* [Problem]:
Count the lines below that hold "Question". Give the number without comment.

*****

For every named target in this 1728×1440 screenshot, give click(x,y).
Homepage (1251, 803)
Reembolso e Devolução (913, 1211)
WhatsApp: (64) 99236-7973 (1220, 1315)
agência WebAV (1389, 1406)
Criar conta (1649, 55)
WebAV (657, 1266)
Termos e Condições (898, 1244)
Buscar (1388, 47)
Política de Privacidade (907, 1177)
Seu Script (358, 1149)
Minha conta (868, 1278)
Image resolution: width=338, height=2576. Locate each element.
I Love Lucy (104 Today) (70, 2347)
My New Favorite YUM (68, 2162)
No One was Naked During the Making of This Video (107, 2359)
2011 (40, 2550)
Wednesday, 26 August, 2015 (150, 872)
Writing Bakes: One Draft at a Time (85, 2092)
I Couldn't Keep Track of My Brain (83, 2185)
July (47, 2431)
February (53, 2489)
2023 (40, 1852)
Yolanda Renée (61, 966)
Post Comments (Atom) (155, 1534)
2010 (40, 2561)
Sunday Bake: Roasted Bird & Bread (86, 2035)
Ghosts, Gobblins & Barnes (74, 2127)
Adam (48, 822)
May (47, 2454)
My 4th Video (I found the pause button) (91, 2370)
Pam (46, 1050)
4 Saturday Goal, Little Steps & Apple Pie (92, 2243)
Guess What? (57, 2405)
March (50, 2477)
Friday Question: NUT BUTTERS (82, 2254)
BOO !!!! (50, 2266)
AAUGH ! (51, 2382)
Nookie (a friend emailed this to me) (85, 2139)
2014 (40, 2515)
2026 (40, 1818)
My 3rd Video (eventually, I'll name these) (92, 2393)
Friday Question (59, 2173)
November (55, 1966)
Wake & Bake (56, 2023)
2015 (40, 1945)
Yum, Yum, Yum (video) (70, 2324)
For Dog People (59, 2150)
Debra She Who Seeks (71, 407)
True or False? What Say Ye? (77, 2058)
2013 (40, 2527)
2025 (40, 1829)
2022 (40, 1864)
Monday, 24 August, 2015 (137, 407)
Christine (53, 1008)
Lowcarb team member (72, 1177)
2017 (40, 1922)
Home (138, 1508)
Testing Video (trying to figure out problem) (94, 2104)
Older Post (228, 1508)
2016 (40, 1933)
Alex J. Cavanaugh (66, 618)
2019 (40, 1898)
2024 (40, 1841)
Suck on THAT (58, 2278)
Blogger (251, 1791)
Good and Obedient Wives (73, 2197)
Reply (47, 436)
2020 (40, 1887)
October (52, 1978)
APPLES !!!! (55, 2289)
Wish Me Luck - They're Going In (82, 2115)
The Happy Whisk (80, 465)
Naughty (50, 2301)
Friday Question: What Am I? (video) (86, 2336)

*****

* [Problem solution]:
3